Epigenetic and in vivo comparison of diverse mesenchymal stromal cell sources reveals an endochonrdal signature for human hematopoietic niche formation. Homo sapiens

Despite similarities in morphology, phenotype and in vitro behavior, Mesenchymal Stromal Cells (MSC) form various tissue sources show striking differences in their in vivo potential to form bone, cartilage and hematopoietic support tissue. Comparing four commonly use MSC sources (bone marrow (BM), white adipose tissue (WAT), umbilical cord (UC) and skin) we found only bone marrow (BM)-derived MSCs capable of endochondral ossification and marrow attraction. To gain mechanistic insights explaining this differences we analyzed gene expression characteristics of MSC from all four tissue sources using Affymetrix Genechip Human Gene 2.0 ST Array.
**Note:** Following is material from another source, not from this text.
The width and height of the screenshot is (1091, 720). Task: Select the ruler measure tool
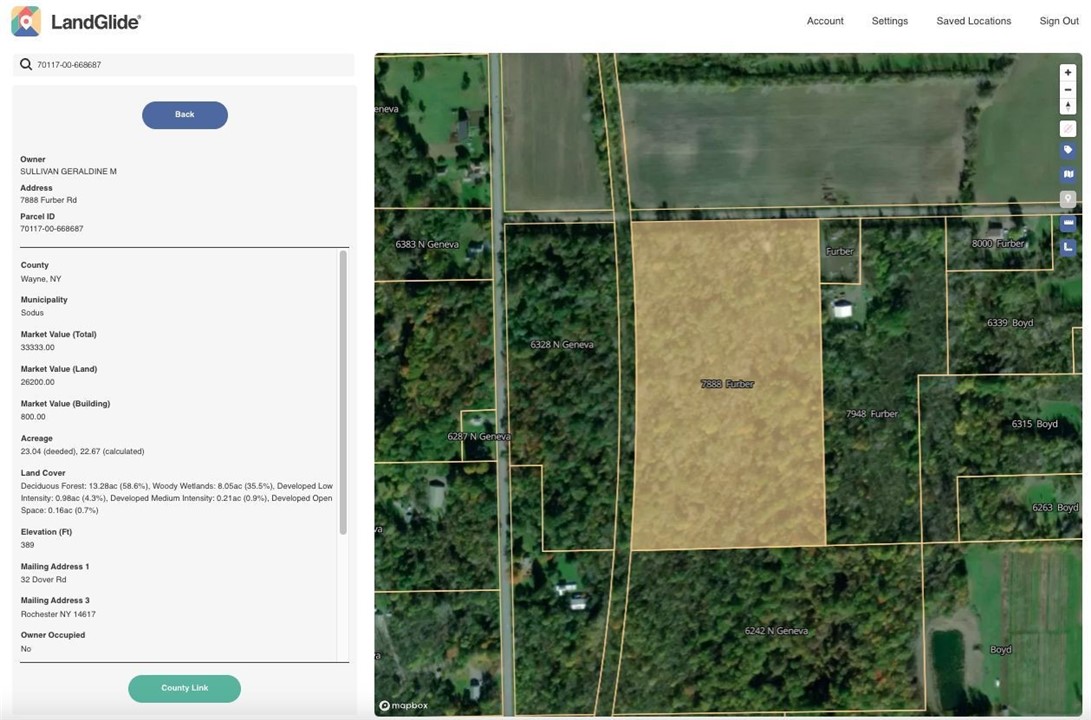pos(1067,222)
Overall design: MSCs from BM, WAT, UC and skin were isolated using plastic adherence. Cells were expanded in standard alpha-MEM supplemented with pooled human platelet lysate fully replacing fetal bovine serum. MSCs were subcutaneously implanted into immune-compromised mice to comparatively evaluate bone formation and subsequent bone marrow attraction. In parallel we have isolated RNA from all sources to analyze tissue source specific gene expression profile.